Skip to content

Latest commit

 

History

History

dmu4

DMU4 LSST pipeline catalogues

This folder contains the main results from the project. Here we will store the final multiband detected HSC-VISTA and eventually LSST-VISTA catalogues and processed and coadded images in Butler repositories. All the Butler repositories are stared in 'data' folders.

The pipeline is based on the standard HSC processing described in the introductory tutorial

https://pipelines.lsst.io/getting-started/data-setup.html

In the 'dmu4_Example' folder we run the pipeline on a minimal VISTA-Ks^VISTA-Y^HSC-R which is executed by downloading all the requisite image files and running the shell script here with executes all the LSST stack command line tasks. The final datasets are stored in the directories here for different pairs of VISTA and HSC surveys.

  • ./dmu4_Example Minimal example training data set in SXDS for pipeline development.
  • ./dmu4_VIDEO The SXDS field of the HSC PDR3 DUD survey with the VIDEO survey with multiple sets of detection catalogues.
  • ./dmu4_VHS VHS survey processing. For now only on HSC PDR3 coverage.
  • ./dmu4_VIKING VIKING survey processing run. For now this only over HSC PDR3 coverage.

In the future we plan to produce on the Slurm machinery in the individual folders and then preduce a single Butler in this top level directory. For now we use a separate Butler for every survey run.

Installing the parsl software in order to run at scale is described in gen3_workflow.md.

Slurm files

This directory also contains the scripts used to generate 'slurm' files for submitting jobs to the IRIS HPC. These can be modified to produce job scripts on other platforms.

There are a number of decisions made in the notebooks regarding which stacks to include in coadds. See the discussion of ESOGRADE values in the headers:

http://casu.ast.cam.ac.uk/surveys-projects/vista/data-processing/eso-grades

Slurm config

We are using the pipe drivers which can be parellised. In general we are submitting to only one node. The coaddDriver.py jobs are sent to 10 cpus on one node partly to ensure there is enough memory. The multiBandDriver.py jobs can be sent to 16 cpus to avoid the majority timing out. The scripts are set up to first test if the job has been run by checking if the final files are present. This means that slurm jobs can be reletaively safely resubmitted without wasting large amounts of cpu time on rerunning jobs.

* _Information supplied_
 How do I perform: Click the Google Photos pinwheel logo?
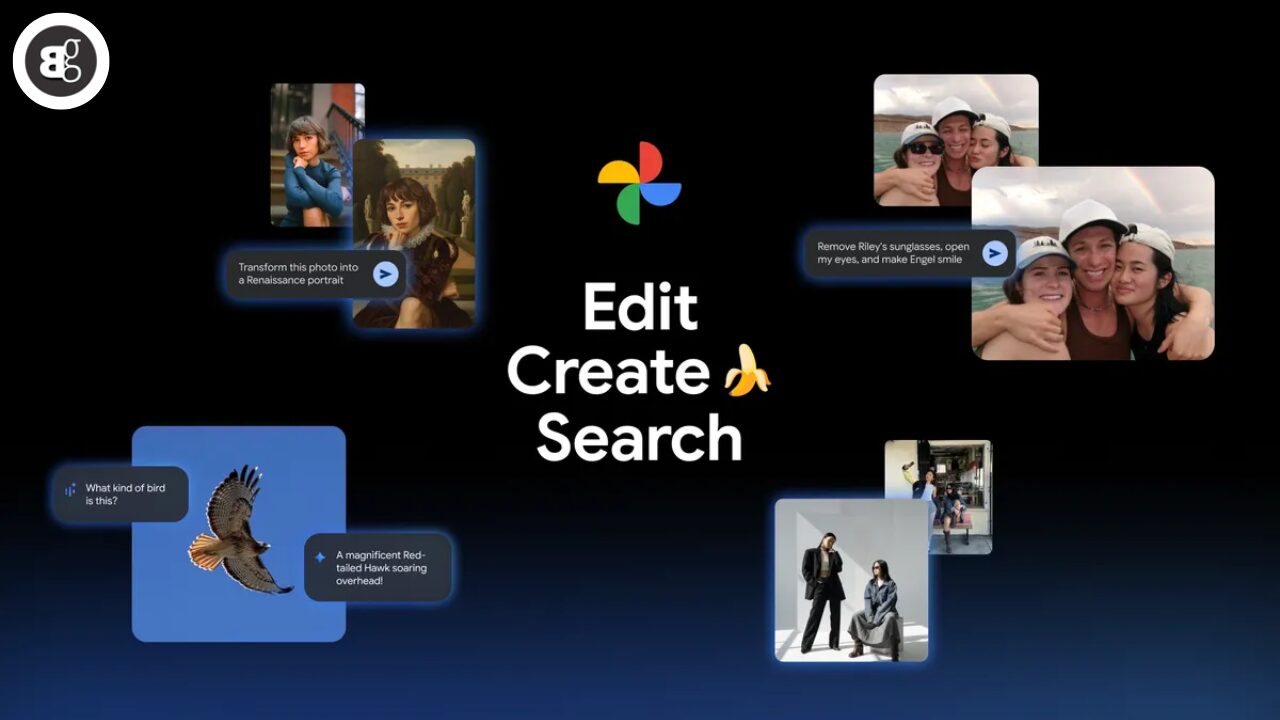[x=639, y=183]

* _Task instructions_
1. In the DMU4 pipeline README, reproduce the passage that begins with "The pipeline is" and ends after "on HSC PDR3 coverage.", replacing "SXDS" with "COSMOS" wherever it appears.
2. Answer these questions from the DMU4 pipeline README:
(a) How many CPUs are the coaddDriver.py jobs sent to?
(b) Which file describes installing the parsl software?
(c) Which HPC are the slurm files for?
3. List every folder that the DMU4 pipeline README names in its bulleted list of survey directories.

* _Answers per task_
1.
The pipeline is based on the standard HSC processing described in the introductory tutorial

https://pipelines.lsst.io/getting-started/data-setup.html

In the 'dmu4_Example' folder we run the pipeline on a minimal VISTA-Ks^VISTA-Y^HSC-R which is executed by downloading all the requisite image files and running the shell script here with executes all the LSST stack command line tasks. The final datasets are stored in the directories here for different pairs of VISTA and HSC surveys.

  • ./dmu4_Example Minimal example training data set in COSMOS for pipeline development.
  • ./dmu4_VIDEO The COSMOS field of the HSC PDR3 DUD survey with the VIDEO survey with multiple sets of detection catalogues.
  • ./dmu4_VHS VHS survey processing. For now only on HSC PDR3 coverage.

2.
(a) 10 CPUs on one node
(b) gen3_workflow.md
(c) The IRIS HPC

3.
./dmu4_Example
./dmu4_VIDEO
./dmu4_VHS
./dmu4_VIKING